STATED TASK -
Render the items as a Markdown table with the columns Row and Line, numbering each row and leaving out blank lines. Start at the line containing "Where should I click to: Click help" and stop after the line containing "will tap(695, 88).", including both.

* start DATASET RECORDS *

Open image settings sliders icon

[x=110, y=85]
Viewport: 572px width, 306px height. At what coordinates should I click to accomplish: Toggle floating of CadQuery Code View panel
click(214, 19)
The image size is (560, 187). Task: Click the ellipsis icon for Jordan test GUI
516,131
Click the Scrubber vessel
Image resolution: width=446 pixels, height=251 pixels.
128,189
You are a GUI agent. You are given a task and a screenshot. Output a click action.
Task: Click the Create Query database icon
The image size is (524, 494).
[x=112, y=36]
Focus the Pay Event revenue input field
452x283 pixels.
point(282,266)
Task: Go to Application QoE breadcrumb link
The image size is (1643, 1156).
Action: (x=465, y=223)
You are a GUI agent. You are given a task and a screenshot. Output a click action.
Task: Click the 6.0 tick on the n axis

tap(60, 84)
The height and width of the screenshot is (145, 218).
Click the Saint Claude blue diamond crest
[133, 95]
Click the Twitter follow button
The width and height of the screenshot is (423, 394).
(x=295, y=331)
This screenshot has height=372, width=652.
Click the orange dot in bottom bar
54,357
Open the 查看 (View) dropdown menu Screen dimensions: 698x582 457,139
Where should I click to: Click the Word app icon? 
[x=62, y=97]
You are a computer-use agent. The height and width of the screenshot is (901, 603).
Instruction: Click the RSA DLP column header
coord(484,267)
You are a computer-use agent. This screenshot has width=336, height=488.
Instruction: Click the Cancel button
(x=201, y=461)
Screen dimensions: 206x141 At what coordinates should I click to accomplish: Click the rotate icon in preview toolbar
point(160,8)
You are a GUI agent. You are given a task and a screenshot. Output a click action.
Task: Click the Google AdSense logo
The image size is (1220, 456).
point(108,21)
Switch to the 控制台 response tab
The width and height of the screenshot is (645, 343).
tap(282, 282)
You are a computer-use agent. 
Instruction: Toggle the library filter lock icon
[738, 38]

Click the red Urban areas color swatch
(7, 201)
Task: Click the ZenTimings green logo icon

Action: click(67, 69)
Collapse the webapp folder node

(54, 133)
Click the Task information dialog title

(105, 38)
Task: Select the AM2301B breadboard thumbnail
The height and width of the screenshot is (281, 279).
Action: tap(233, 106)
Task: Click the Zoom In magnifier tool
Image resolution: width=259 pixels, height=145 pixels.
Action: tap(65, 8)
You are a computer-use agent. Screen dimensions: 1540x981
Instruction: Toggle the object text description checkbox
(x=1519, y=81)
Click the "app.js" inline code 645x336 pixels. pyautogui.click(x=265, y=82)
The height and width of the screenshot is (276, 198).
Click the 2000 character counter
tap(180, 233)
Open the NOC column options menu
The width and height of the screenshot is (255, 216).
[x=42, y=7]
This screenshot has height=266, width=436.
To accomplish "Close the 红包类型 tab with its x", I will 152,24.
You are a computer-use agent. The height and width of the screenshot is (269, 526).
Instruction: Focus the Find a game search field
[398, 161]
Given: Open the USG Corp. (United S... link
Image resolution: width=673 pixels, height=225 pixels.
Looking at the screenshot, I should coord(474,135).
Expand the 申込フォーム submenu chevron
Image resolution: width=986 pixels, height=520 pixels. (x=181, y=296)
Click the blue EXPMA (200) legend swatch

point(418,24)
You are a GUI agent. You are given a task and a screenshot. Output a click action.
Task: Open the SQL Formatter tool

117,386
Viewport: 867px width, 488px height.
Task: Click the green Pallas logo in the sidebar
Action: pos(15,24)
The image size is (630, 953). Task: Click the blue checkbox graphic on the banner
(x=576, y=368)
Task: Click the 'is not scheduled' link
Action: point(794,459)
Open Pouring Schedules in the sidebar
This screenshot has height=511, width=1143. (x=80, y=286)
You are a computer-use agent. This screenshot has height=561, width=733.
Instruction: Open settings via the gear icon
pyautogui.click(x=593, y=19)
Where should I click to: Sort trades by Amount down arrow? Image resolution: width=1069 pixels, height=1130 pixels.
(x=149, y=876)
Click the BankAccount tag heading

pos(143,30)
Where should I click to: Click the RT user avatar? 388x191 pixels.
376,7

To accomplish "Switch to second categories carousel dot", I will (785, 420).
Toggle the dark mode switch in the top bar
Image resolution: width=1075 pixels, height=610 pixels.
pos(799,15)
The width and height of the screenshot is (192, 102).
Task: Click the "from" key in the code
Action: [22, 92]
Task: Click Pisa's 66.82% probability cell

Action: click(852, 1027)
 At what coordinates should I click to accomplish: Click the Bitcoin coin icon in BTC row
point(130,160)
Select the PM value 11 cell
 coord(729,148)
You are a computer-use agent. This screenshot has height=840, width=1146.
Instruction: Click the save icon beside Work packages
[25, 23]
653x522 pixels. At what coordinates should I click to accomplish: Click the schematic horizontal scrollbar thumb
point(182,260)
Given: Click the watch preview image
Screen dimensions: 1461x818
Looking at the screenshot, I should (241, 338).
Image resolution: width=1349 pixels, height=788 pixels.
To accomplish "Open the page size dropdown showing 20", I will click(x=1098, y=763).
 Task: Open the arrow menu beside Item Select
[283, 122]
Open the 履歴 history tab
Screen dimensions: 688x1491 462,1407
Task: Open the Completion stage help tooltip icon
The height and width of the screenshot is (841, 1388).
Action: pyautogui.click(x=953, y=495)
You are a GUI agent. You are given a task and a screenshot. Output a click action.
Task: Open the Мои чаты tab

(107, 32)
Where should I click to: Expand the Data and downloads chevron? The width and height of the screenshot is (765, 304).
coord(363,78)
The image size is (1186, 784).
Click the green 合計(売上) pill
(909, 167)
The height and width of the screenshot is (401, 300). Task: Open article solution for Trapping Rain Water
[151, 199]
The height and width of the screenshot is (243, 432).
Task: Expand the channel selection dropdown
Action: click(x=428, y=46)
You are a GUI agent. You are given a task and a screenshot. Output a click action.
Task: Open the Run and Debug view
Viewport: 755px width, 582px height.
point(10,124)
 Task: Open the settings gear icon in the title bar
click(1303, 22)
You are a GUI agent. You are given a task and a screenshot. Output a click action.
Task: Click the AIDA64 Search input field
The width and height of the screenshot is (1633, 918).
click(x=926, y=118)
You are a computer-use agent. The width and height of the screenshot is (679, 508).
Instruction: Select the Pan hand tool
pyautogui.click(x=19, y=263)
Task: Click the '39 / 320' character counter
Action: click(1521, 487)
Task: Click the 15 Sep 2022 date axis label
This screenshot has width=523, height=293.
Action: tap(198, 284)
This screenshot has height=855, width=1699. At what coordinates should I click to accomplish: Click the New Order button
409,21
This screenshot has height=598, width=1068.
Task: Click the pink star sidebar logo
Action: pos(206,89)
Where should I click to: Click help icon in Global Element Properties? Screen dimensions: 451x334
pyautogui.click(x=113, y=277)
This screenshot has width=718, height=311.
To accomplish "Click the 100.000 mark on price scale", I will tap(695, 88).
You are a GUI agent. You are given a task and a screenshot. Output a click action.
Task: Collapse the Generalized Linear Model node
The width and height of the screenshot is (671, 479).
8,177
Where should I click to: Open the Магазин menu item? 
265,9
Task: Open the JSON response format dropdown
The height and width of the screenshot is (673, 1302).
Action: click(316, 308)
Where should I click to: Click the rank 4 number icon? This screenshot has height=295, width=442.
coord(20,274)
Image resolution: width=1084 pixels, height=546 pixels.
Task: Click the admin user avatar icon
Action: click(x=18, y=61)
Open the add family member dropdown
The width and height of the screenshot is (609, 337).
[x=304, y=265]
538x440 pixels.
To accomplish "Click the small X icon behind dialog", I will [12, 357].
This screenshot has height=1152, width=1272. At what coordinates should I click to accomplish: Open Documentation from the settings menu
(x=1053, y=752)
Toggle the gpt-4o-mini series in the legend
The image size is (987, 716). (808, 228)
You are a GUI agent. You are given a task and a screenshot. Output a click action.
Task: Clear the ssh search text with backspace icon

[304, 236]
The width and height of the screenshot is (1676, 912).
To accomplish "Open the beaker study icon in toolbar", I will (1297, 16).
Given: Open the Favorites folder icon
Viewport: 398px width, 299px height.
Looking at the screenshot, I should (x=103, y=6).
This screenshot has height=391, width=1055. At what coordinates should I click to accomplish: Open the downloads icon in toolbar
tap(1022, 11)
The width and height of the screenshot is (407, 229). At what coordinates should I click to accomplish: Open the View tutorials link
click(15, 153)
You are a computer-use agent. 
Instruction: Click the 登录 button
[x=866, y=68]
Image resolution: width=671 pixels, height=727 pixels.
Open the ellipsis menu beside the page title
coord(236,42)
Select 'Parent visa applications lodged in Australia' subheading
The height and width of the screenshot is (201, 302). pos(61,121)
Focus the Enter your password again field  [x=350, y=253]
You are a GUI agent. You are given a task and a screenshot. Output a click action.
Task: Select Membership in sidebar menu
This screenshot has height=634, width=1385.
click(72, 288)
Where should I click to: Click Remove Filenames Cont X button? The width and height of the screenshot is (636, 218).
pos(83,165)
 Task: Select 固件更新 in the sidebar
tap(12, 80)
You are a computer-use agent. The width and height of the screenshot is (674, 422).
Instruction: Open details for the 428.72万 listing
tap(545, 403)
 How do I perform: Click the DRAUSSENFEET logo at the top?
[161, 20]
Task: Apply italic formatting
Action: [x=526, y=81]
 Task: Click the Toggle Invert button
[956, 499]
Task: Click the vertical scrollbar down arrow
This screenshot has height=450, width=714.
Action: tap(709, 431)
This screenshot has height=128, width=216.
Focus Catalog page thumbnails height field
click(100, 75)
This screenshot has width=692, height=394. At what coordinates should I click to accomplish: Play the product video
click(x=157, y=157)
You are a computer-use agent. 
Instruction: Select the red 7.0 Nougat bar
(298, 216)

* end DATASET RECORDS *

RESPONSE BELOW -
| Row | Line |
|---|---|
| 1 | Where should I click to: Click help icon in Global Element Properties? Screen dimensions: 451x334 |
| 2 | pyautogui.click(x=113, y=277) |
| 3 | This screenshot has width=718, height=311. |
| 4 | To accomplish "Click the 100.000 mark on price scale", I will tap(695, 88). |